Optimal Control of a Collective Migration Model

TL;DR

This paper models collective animal migration using a social dynamics system and derives optimal control strategies that designate certain agents as leaders or followers to achieve group consensus efficiently.

Contribution

It introduces a novel optimal control framework for collective migration, identifying strategies that control the most divergent agents as leaders to reach target velocity.

Findings

Optimal control involves controlling agents furthest from the target velocity.

Controlled agents act as leaders, uncontrolled as followers.

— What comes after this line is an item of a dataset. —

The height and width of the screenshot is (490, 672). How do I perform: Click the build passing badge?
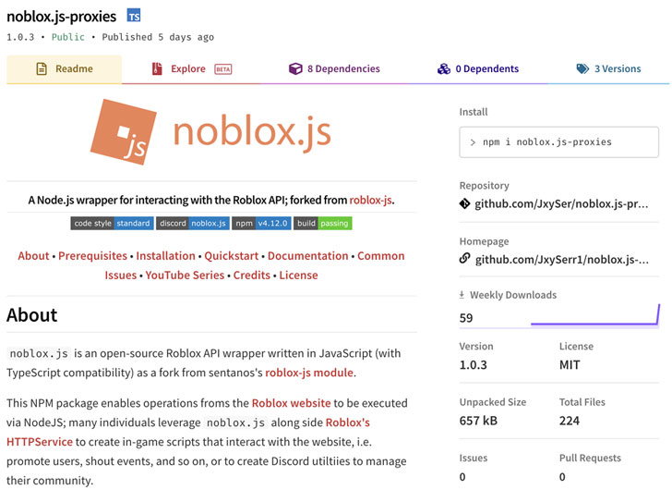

Existence of an 'Inactivation' period before full control is optimal.

Abstract

Collective migration of animals in a cohesive group is rendered possible by a strategic distribution of tasks among members: some track the travel route, which is time and energy-consuming, while the others follow the group by interacting among themselves. In this paper, we study a social dynamics system modeling collective migration. We consider a group of agents able to align their velocities to a global target velocity, or to follow the group via interaction with the other agents. The balance between these two attractive forces is our control for each agent, as we aim to drive the group to consensus at the target velocity. We show that the optimal control strategies in the case of final and integral costs consist of controlling the agents whose velocities are the furthest from the target one: these agents sense only the target velocity and become leaders, while the uncontrolled ones sense only the group, and become followers. Moreover, in the case of final cost, we prove an "Inactivation" principle: there exist initial conditions such that the optimal control strategy consists of letting the system evolve freely for an initial period of time, before acting with full control on the agent furthest from the target velocity.